Vorbereitung outdoor

Natürlich bedarf es bei dieser Art von Fernwanderung einer gewissen Fitness. Man kann mit kurzen, kleinen Etappen beginnen und sich diese Fitness on the fly zulegen. Ich habe mit einer bereits vorhandenen Grundfitness  zur Vorbereitung  mehrere Tagesetappen auf unserem Neandersteig zurückgelegt und auch bei einem Wanderurlaub auf Teneriffa , einer einwöchigen Skitour in den Kitzbühler Alpen und mit ein paar Ausdauerläufen genügend Kondition im Vorfeld aufgebaut.

Nachdem also die Ausrüstung zusammen und die ersten Recherchen getätigt sind, hatte ich mit meinen Freunden Andrea, Margot und Burkhard drei Wochen vor Beginn der Wanderung noch einmal die Möglichkeit für fünf Tage im Thüringer Wald meine Kletterfähigkeiten und Orientierung im Gelände aufzufrischen und meine GPS-App auszuprobieren. In der Drachenschlucht bei Eisenach war es verdammt verschlammt und kein Drache anzutreffen. Meine Höhentauglichkeit habe ich auf dem Bergfried der Wartburg getestet und das Wandern unter winterlichen Bedingungen auf einer 24km Tagesetappe einmal rauf zum Rennsteig auf die Ebertswiese und wieder runter. In der übrigen Zeit sind wir an verschiedenen Kletterfelsen in der Umgebung herumgeklettert und haben die teilweise wunderschöne Aussicht auf die frühlingsgrünen und dann tiefverschneiten Wälder genossen. Auch das leibliche Wohl kam nicht zu kurz. So soll es sein, so kann es bleiben….

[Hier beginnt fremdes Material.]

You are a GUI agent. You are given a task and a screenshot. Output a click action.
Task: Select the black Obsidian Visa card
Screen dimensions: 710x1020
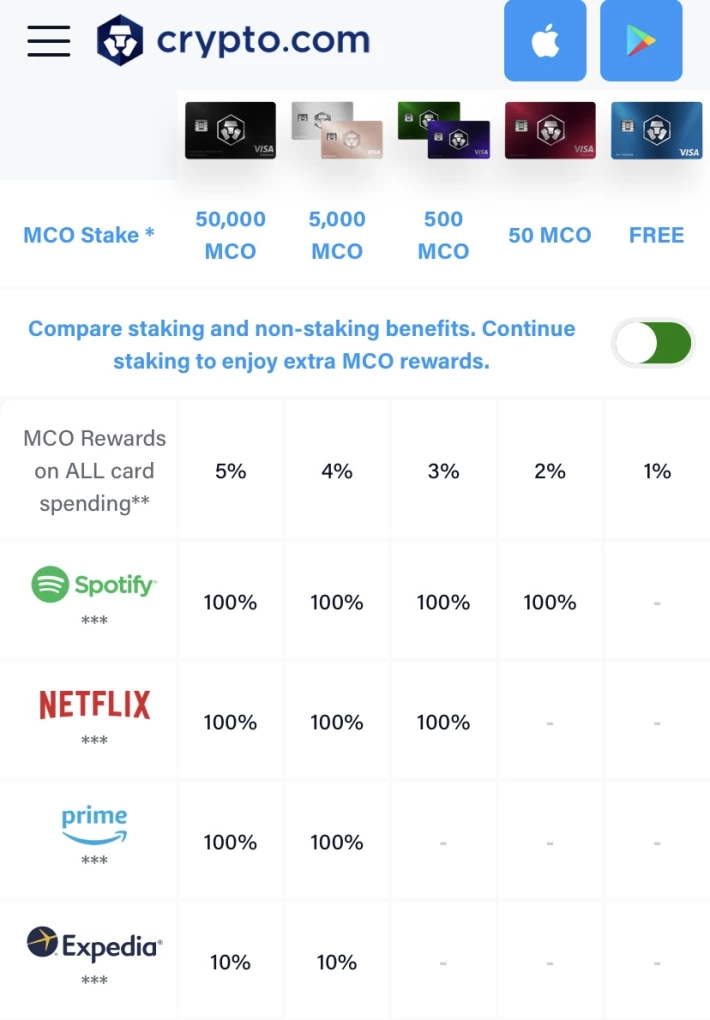(x=230, y=130)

Ungefähr eine Woche vor der Abfahrt habe ich sozusagen als Generalprobe mit der vollständigen Wanderausrüstung für die Fernwanderung noch eine fehlende Etappe  des Neandersteiges erwandert. Alles sieht gut aus, keine Blasen und der Rucksack lässt sich gut tragen. Leider stellt sich beim Test des Spotgen heraus, dass er fast keine Verbindung zum Satelitten aufbaut und somit unbrauchbar ist. Ein neues Gerät in Form des Inreach Mini ist auf dem Versandweg und  hoffentlich vor Abreise gebrauchsfähig.